[PASSAGE TO READ — start]

The year Szanton graduated from Harvard, Pamela Maraldo, then executive director of the National League for Nursing, published "The Economics of Women's Health Care" in the journal Nursing Economic$. Maraldo diagnosed several grave maladies of the American health care system. One was a dwindling supply of nurses, which she attributed to negative attitudes in society toward the profession. Another was the health system's inefficacy in addressing chronic illnesses and the lifestyle limitations that arise from them: "Chronic illness will not succumb to a medical model; by definition, it has no cure. As we know, the treatment of choice for chronic illness is nursing care. An acute care system built on a model of diagnosis and cure will not only be ineffective in dealing with the majority of patients ... but will also be intolerably expensive."
Maraldo argued for public insurers such as Medicare to begin direct reimbursement for nursing services, which would allow nurses to manage chronic care in various settings. An obstacle was the failure of society and the health care system—and the women's movement—to place sufficient value on what Maraldo called "women's work." "Leading feminists at the height of the women's movement were often quoted as saying: 'Don't be a nurse, be a doctor,'" she wrote. "Today, nursing is suffering dramatically from declining enrollments because little girls don't want to grow up and be nurses anymore."
Szanton believes the perception of nursing has improved since then as more nurses have become leaders in policy, practice, and research. (For her part, she gives the women's movement a lot of credit for those advances.) Yet popular images of nursing still lag behind reality, with respect to the knowledge and skills required at the bedside, as well as to the profession's full dimensions. In addition to providing direct care, nurses today run research studies, manage complex health systems, design new interventions, develop technology, influence health care policy, and practice abroad and out in the community.
They are also part of the reshaping of the American health care system. As high costs, poor outcomes, workforce shortages, access disparities, and other problems have prompted re-evaluation of the current model, nurses are answering a call to help contain costs and improve care by getting better at what they already did well. They are advancing further in their educations, gaining professional autonomy in greater numbers, and ascending to positions of influence in primary care, research, management, information science, and public policy. In the process, the profession's distinct approach to care—holistic, practical, patient-centered, preventive, educational—is poised to play a major role in improving health care throughout the country
The IOM's recommendations place a premium on education. Nurses can be licensed in most states as RNs with a two-year associate degree, and in some with only a diploma from a hospital training program. But research has demonstrated better outcomes in hospitals that employ nurses with a baccalaureate or higher. Those nurses have had more training in the critical thinking and leadership skills required to manage the care of patients who are living longer with chronic and complex conditions, and to design and implement cost-saving improvements. The IOM report called for 80 percent of practicing RNs to hold bachelor's degrees by 2020, and for doubling the number of doctorally prepared nurses. The American Association of Colleges of Nursing estimates 55 percent of nurses had earned a BSN by 2013, up from 35 percent in 2008; Doctor of Nursing Practice (DNP) graduates increased from 1,516 in 2011 to 4,006 five years later. There was also a modest five-year increase in nursing PhDs.

[PASSAGE TO READ — finish]
[DATASET — start]

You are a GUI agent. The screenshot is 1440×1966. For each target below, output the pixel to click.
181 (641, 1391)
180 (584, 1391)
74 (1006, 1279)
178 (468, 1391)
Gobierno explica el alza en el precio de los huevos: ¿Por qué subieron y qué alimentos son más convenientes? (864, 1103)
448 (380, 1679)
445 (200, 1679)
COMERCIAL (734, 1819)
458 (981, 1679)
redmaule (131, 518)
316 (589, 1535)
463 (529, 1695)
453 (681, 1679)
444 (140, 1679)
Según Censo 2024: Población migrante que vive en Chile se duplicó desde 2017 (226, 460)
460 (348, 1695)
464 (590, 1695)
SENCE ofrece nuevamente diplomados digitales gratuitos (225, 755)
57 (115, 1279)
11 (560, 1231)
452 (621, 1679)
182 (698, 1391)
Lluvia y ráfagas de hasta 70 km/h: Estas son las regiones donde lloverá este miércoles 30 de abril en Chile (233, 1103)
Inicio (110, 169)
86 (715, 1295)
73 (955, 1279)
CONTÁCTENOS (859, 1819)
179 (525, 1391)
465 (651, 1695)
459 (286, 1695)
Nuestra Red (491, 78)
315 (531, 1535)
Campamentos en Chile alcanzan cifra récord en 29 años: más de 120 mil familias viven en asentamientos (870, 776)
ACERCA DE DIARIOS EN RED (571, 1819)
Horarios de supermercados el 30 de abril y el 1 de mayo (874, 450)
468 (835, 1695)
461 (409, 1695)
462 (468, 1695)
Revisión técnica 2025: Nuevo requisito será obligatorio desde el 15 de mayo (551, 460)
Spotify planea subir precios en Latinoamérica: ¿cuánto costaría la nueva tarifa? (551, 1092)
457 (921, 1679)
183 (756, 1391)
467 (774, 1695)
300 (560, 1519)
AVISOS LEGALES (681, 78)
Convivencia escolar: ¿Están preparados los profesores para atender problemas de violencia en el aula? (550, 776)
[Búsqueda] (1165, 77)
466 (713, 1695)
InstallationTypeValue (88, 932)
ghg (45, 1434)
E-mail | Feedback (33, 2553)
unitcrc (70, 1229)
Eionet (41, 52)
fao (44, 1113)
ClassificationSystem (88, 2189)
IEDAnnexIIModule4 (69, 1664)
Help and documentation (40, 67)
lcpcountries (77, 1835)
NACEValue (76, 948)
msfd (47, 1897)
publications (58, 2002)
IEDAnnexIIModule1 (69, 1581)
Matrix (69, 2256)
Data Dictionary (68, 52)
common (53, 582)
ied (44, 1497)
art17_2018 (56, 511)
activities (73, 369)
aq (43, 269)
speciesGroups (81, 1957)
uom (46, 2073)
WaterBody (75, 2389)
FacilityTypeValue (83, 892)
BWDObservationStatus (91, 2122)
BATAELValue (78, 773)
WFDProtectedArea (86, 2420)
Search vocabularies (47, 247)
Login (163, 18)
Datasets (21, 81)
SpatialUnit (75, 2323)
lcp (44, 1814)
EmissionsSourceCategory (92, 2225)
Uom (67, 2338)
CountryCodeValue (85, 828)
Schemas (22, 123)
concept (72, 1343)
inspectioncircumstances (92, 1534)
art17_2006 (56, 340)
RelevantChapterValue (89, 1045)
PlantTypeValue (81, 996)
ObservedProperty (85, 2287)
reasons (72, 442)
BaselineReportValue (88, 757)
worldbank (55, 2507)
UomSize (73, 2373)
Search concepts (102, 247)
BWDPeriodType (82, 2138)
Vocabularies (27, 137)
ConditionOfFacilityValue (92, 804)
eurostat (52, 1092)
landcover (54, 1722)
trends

[DATASET — finish]

**REQUIRED WORK**
A: From the passage on nursing, quote everything between "Szanton believes the" and "in the community.", inclusive.
B: According to the passage on nursing, what share of practicing RNs did the IOM report call to hold bachelor's degrees by 2020?
C: Give what follows the last sentence of the passage on nursing.

**TASK-BY-TASK RESULTS**
A:
Szanton believes the perception of nursing has improved since then as more nurses have become leaders in policy, practice, and research. (For her part, she gives the women's movement a lot of credit for those advances.) Yet popular images of nursing still lag behind reality, with respect to the knowledge and skills required at the bedside, as well as to the profession's full dimensions. In addition to providing direct care, nurses today run research studies, manage complex health systems, design new interventions, develop technology, influence health care policy, and practice abroad and out in the community.

B: 80 percent

C:
The School of Nursing recently upgraded its entry-level program from a bachelor's to a master's degree. Along the same lines, the school has shifted its advanced practice nursing courses (for nurse practitioners and others) from a master's program to a DNP as of this fall. To address a chronic industrywide shortage of teaching faculty, the school has allocated more resources to its PhD program and doubled its enrollment, and in July announced the creation of a five-year combined DNP/PhD program. (In many schools, the DNP is a teaching credential, too.) Collaborative degree programs with the Bloomberg School of Public Health and the Carey Business School have been revived, as well.
Part of the impetus behind the DNP program has been to advance career progression for clinical nurses and promote excellence in patient care. Patricia Davidson, dean of the School of Nursing, readily lists Johns Hopkins DNP graduates in hospital executive positions. Laura Wood, Nurs '12 (DNP), is senior vice president for patient care services and chief nursing officer at Boston Children's Hospital. Susan Doran Finlayson, Nurs '09 (DNP), is senior vice president of operations for Mercy Medical Center in Baltimore. Closer to home, Deborah Baker, Nurs '92, '97 (MSN), '11 (DNP), serves concurrently as the vice president of nursing and patient care services for Johns Hopkins Hospital and as senior vice president for nursing for the Johns Hopkins Health System—the latter a newly created position to which she was appointed in May 2016 and the highest Johns Hopkins Health System executive position yet held by a nurse.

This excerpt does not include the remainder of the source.